● SOURCE:
In many ways a wonderful yet ultimately disappointing season.

As great as it was to return to Celtic Park which was being moulded into a world class arena whilst being treated to a completely superior product on the pitch to the previous seasons we had ultimately fallen short of preventing Rangers capturing their 8th consecutive title and coming ominously close to matching our much-coveted 9-in-a-row.

Therefore the excitement was at fever pitch for 1996 -1997.

Construction of a new stand up at the traditional Rangers end of the ground had been completed off the pitch and on it, Tommy Burns was trying to add the next piece of the jigsaw that would see us go one step closer than the previous year and take the title for the first time since 1988.

We had lost midfield playmaker John Collins for nothing under the new Bosman ruling to Monaco that summer but two significant signings were made in the preseason. The first was the £1 million capture of Italian winger and all round entertainer Paolo Di Canio from AC Milan. The next was he Bolton Wanderers captain, central defender Alan Stubbs for a new club record £3.5 million as the club really upped the ante on any previous transfer business.

It’s also interesting looking back at a time when we could buy players from and a player that had just completed a season captaining a team in the English Premier League.

Changed days indeed.

At the same time, we had held onto our premier foreign talent in Pierre Van Hooijdonk, Jorge Cadete and Andreas Thom. The thought of adding the mercurial talents of Di Canio as well as the expansive defending of Stubbs was pretty mouth watering and gave everyone significant hope for the season ahead.

Unfortunately, some of the early signs did not meet expectation.

In the League Cup, we handed out 3-1 and 5-1 away pastings to lower league Clyde and Alloa before suffering a 17th of September 1-0 exit in extra time to Hearts at Tynecastle in the quarter finals with John Robertson finding the net for the home side.

The European dream also ended early.

We limped past Kosice of Slovakia 1-0 on aggregate in the qualifying round of the UEFA Cup. The solitary goal of the tie came 2 mins before the end of the second leg at home when Jorge Cadete saved our blushes. Di Canio played that night. He looked a player but also completely unfit.

● EXERCISE TASK 1: Put the records, everything from the start of the records down to the line containing "tap(261, 259)", into a JSON list of strings with one string per line and no blank lines. Leave the pictures out.

● TASK MATERIAL:
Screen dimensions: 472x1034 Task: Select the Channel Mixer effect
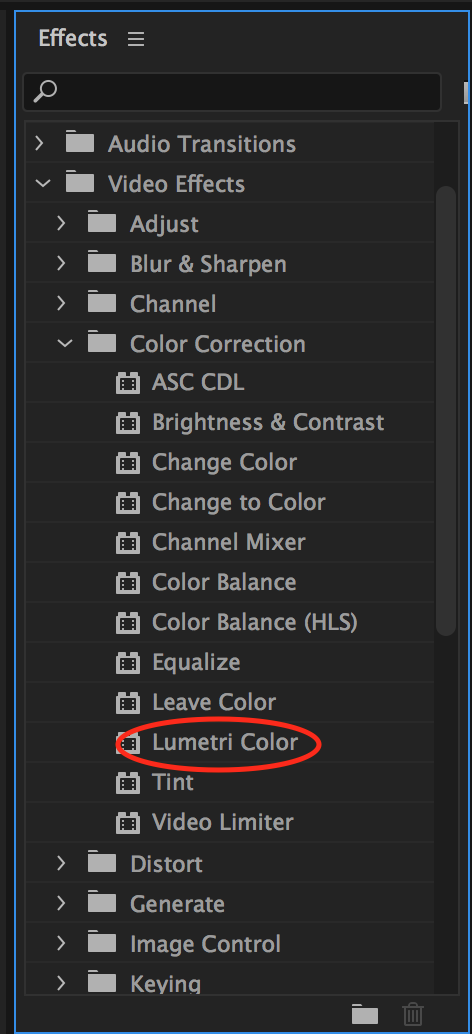[x=229, y=543]
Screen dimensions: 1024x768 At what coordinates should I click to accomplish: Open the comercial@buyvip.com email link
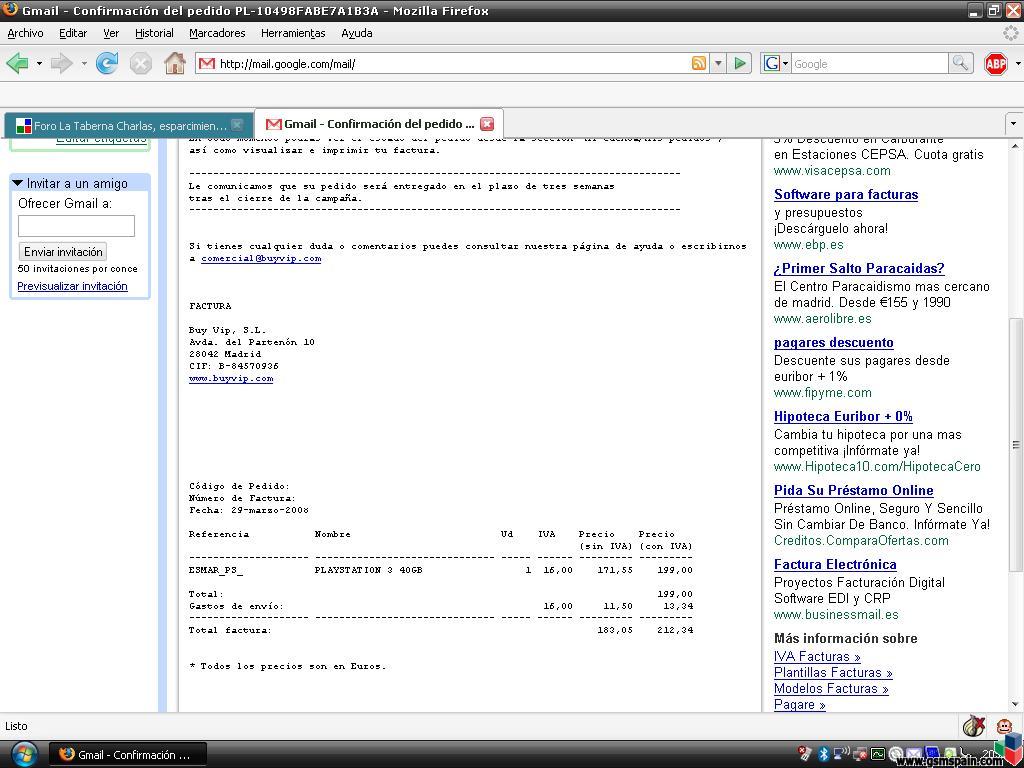tap(261, 259)
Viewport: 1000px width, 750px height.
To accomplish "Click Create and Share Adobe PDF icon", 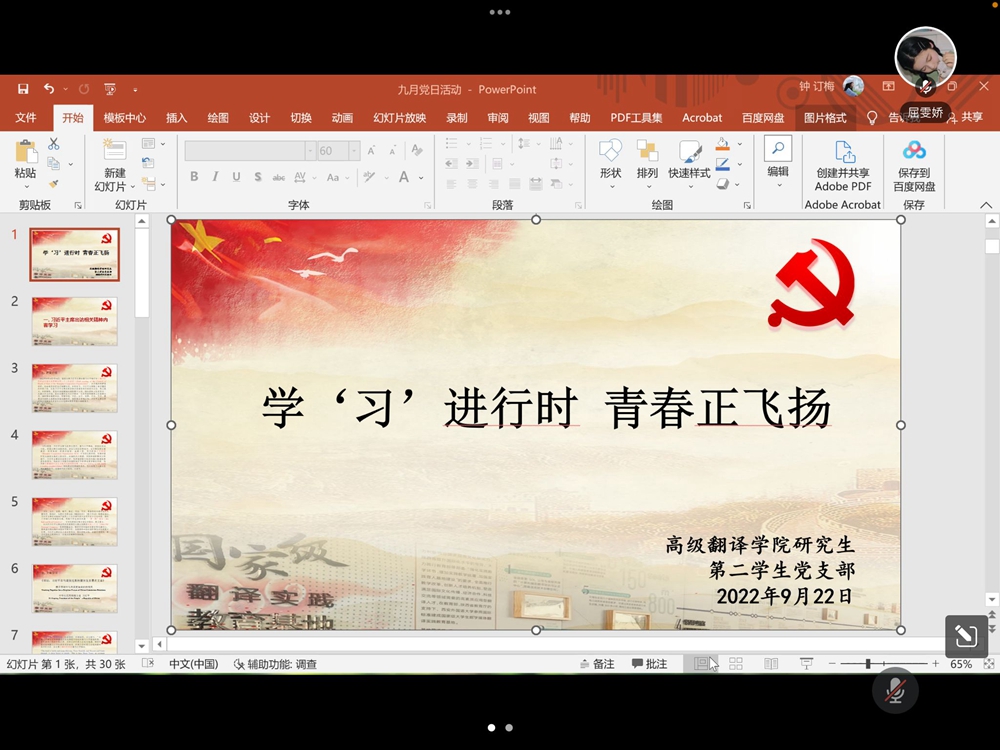I will tap(843, 153).

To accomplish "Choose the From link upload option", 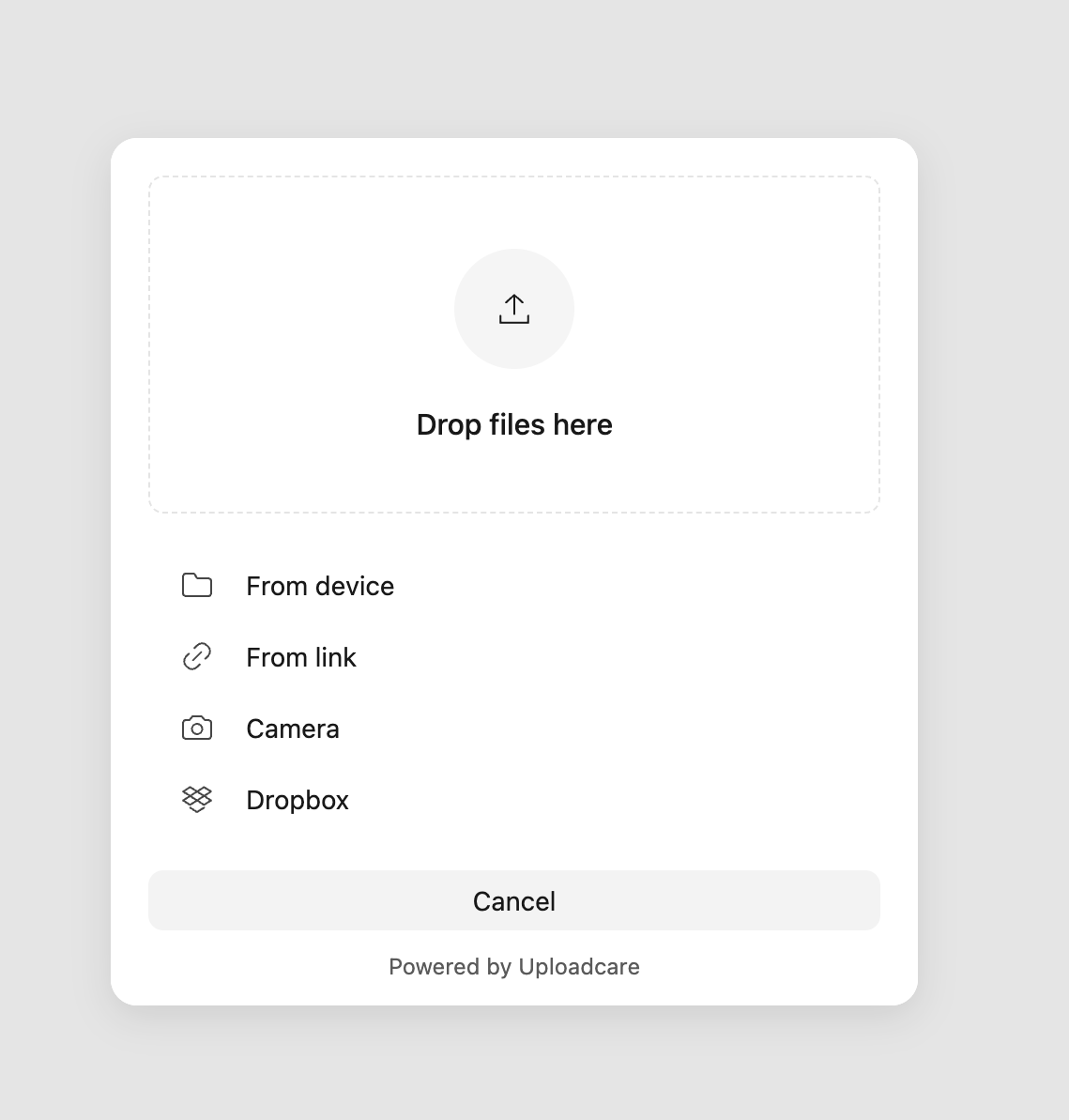I will [x=300, y=656].
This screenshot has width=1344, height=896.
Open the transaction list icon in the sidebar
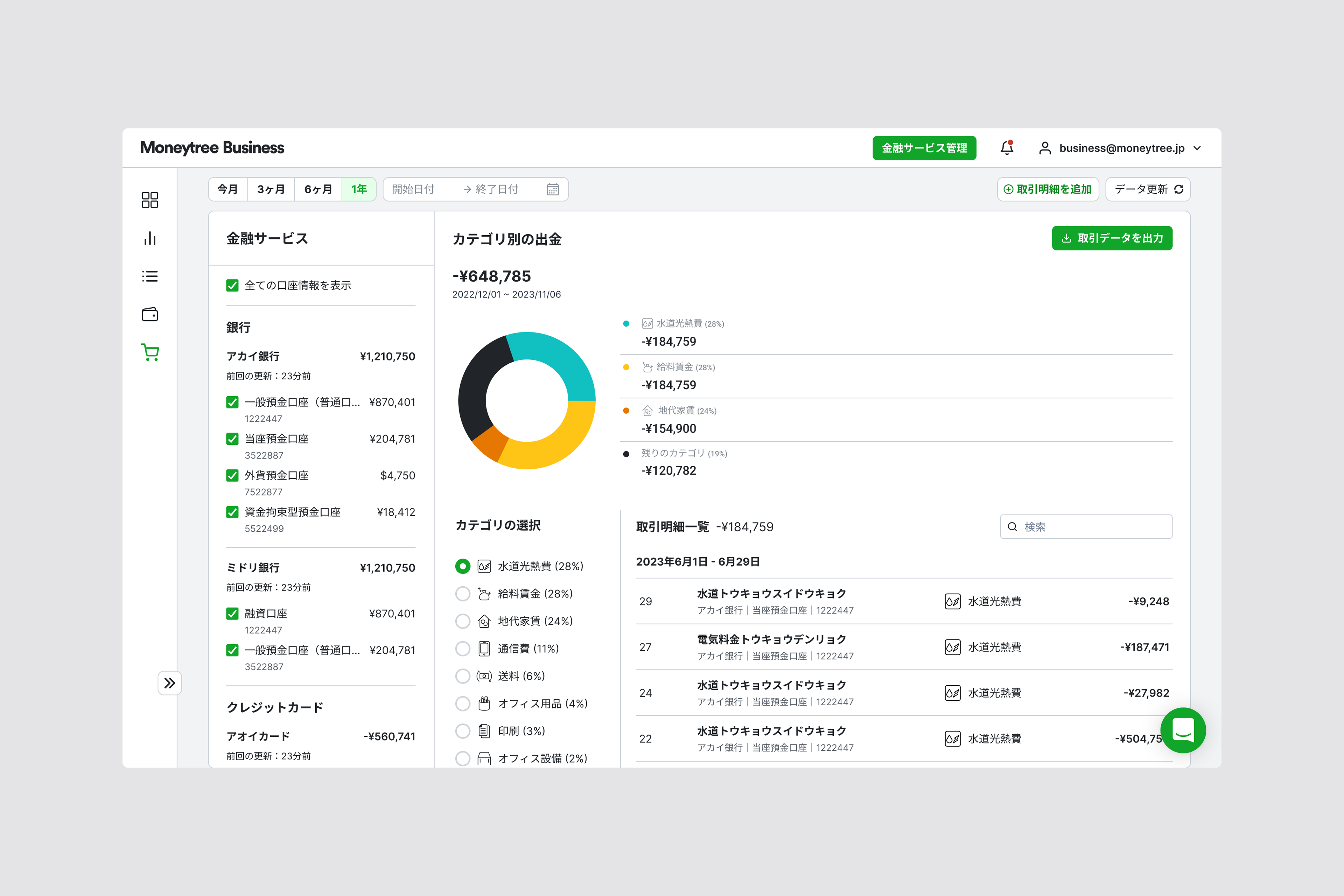(x=149, y=276)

● EXERCISE TASK 2: Copy word for word the passage of the Celtic season piece that runs from "Unfortunately, some of" down to "also ended early.".

● EXPECTED ANSWER 1:
[
  "Screen dimensions: 472x1034 Task: Select the Channel Mixer effect",
  "[x=229, y=543]",
  "Screen dimensions: 1024x768 At what coordinates should I click to accomplish: Open the comercial@buyvip.com email link",
  "tap(261, 259)"
]

● EXPECTED ANSWER 2:
Unfortunately, some of the early signs did not meet expectation.

In the League Cup, we handed out 3-1 and 5-1 away pastings to lower league Clyde and Alloa before suffering a 17th of September 1-0 exit in extra time to Hearts at Tynecastle in the quarter finals with John Robertson finding the net for the home side.

The European dream also ended early.